[Dataset entries]
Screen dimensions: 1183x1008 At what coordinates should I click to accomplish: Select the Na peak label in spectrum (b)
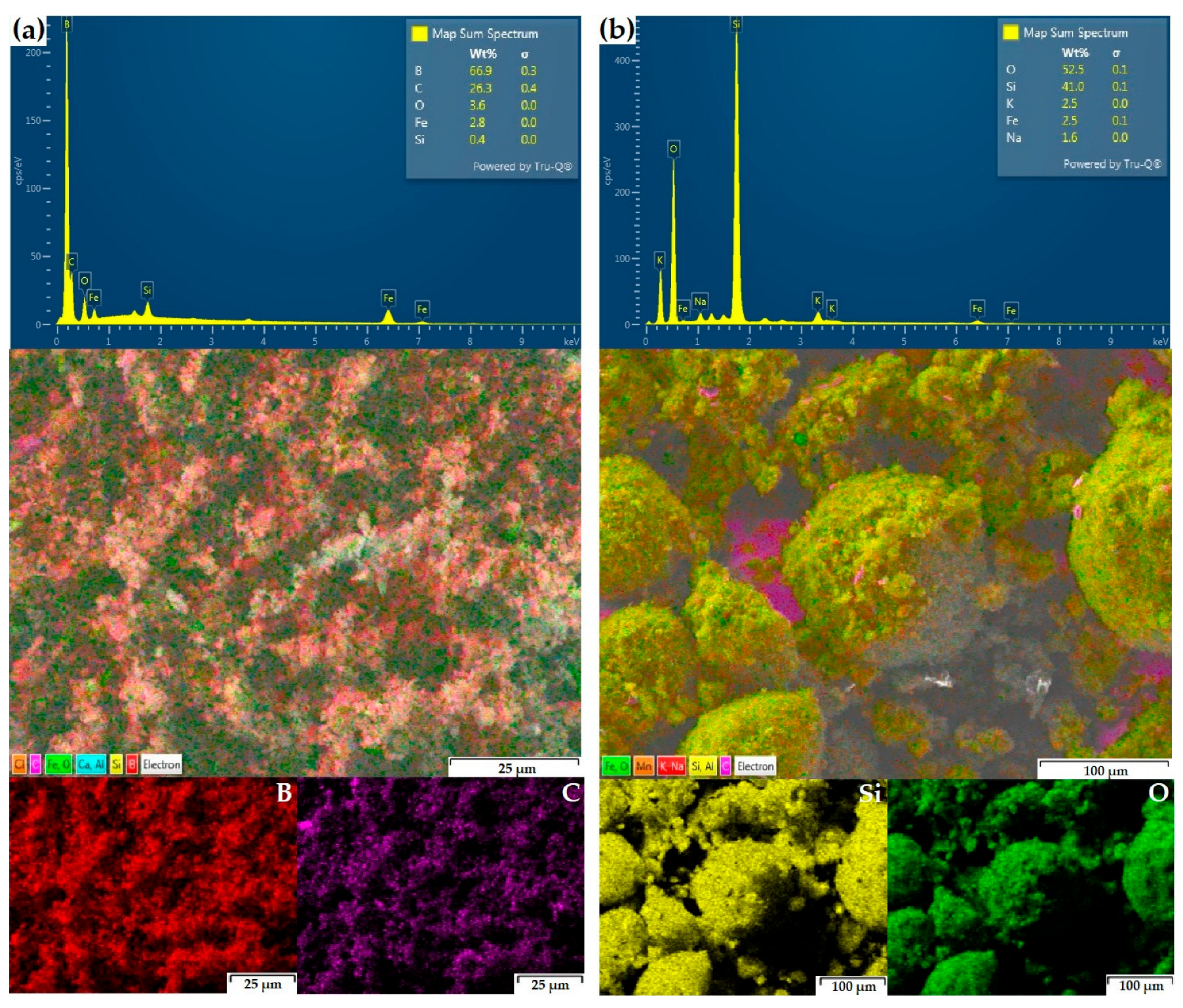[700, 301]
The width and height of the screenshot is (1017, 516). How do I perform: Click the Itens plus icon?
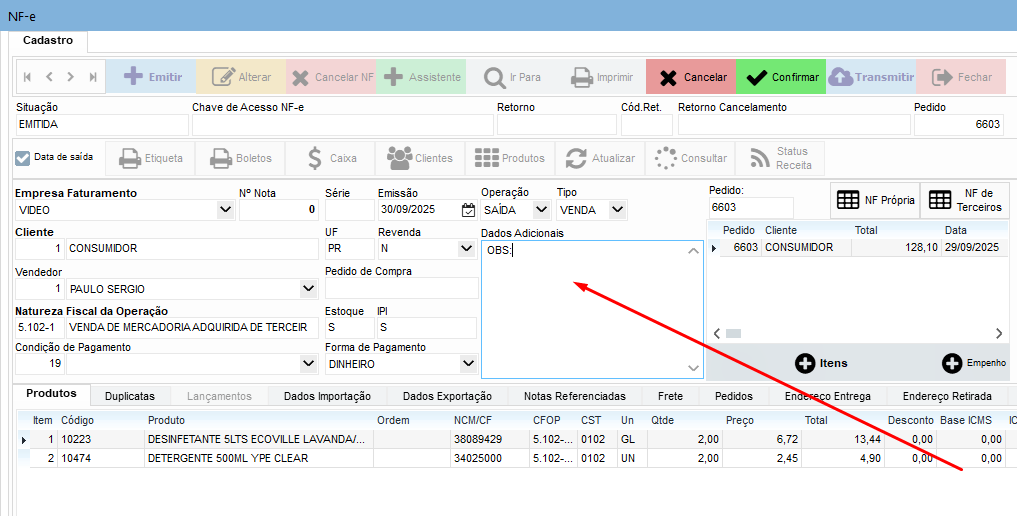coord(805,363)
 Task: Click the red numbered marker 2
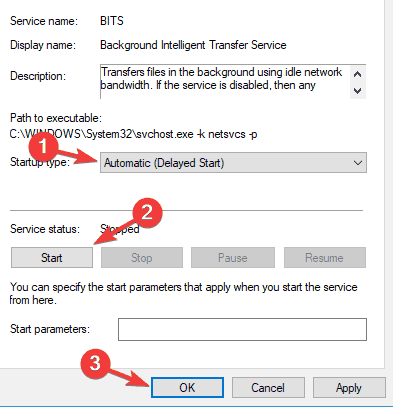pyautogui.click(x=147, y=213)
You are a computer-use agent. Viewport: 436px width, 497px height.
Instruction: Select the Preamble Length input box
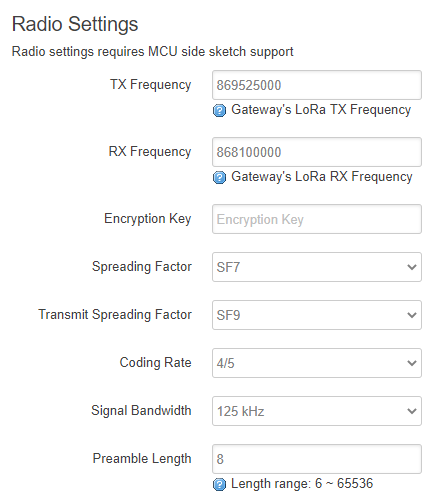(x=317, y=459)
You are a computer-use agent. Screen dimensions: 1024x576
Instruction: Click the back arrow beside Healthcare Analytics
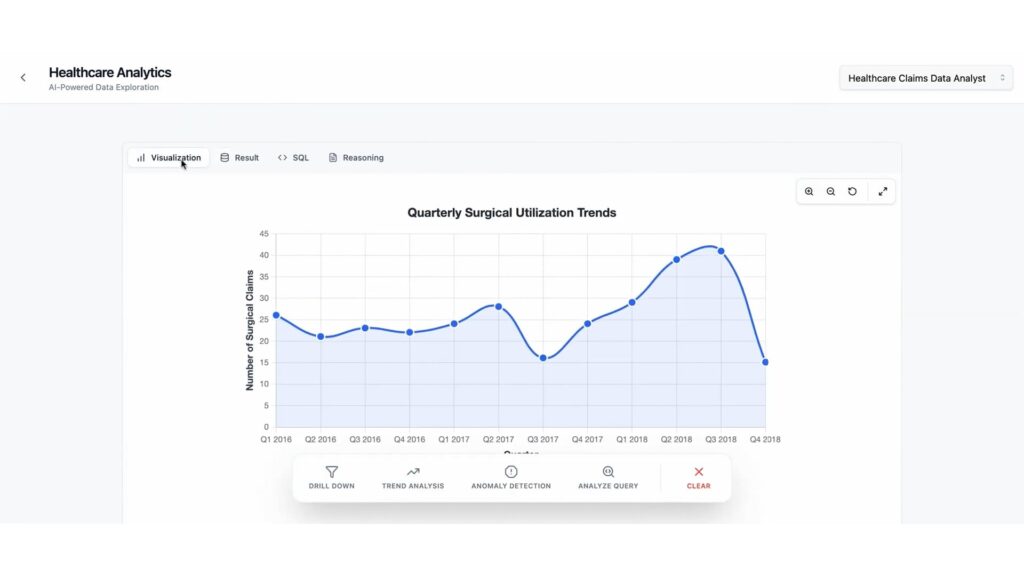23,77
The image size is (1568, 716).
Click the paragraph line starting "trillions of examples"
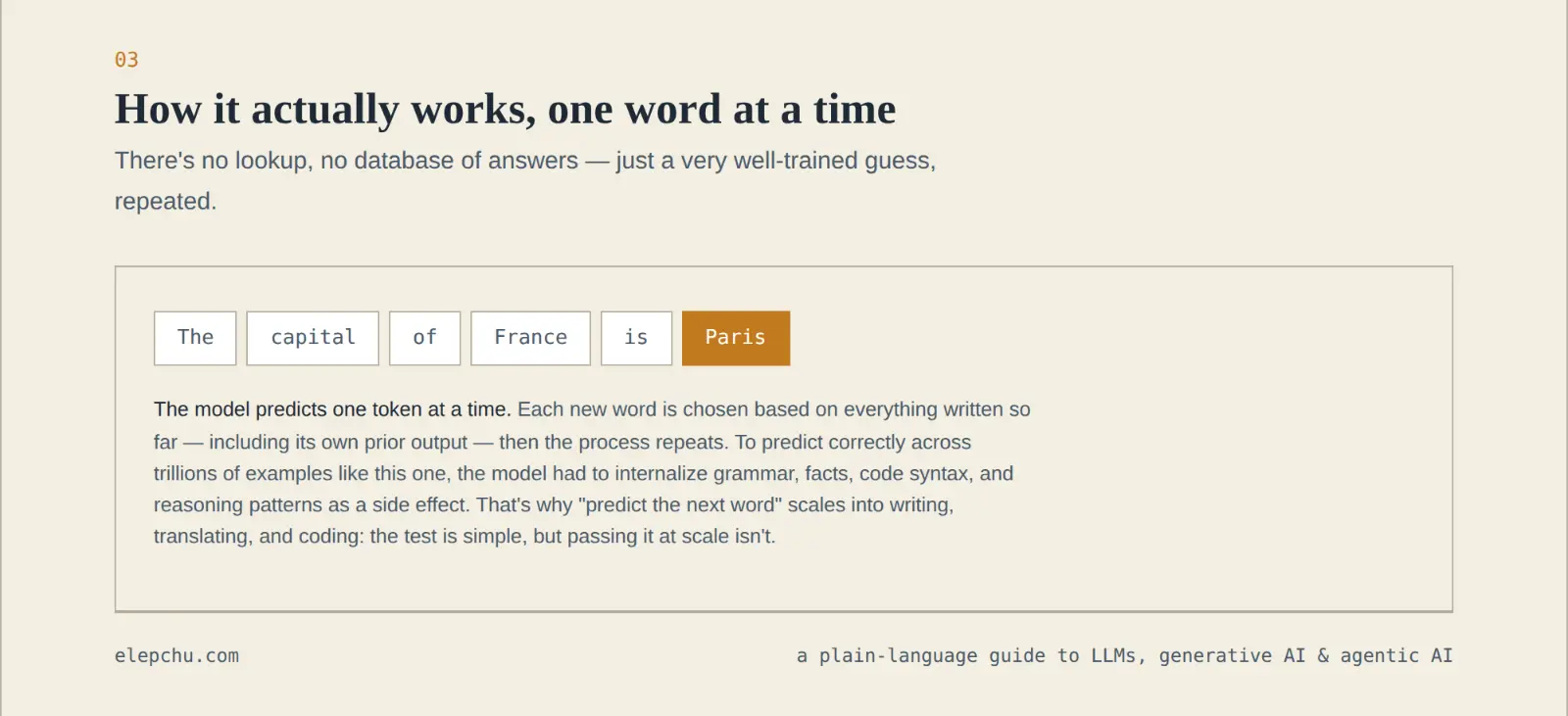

## Activity:
Would it be possible to print the records above verbatim, pictures omitted?

## Task solution:
Screen dimensions: 1183x1008 At what coordinates should I click to accomplish: Select the Na peak label in spectrum (b)
[700, 301]
The width and height of the screenshot is (1017, 516). How do I perform: Click the Itens plus icon?
coord(805,363)
 Task: Click the red numbered marker 2
pyautogui.click(x=147, y=213)
You are a computer-use agent. Viewport: 436px width, 497px height.
Instruction: Select the Preamble Length input box
(x=317, y=459)
You are a computer-use agent. Screen dimensions: 1024x576
Instruction: Click the back arrow beside Healthcare Analytics
23,77
The image size is (1568, 716).
Click the paragraph line starting "trillions of examples"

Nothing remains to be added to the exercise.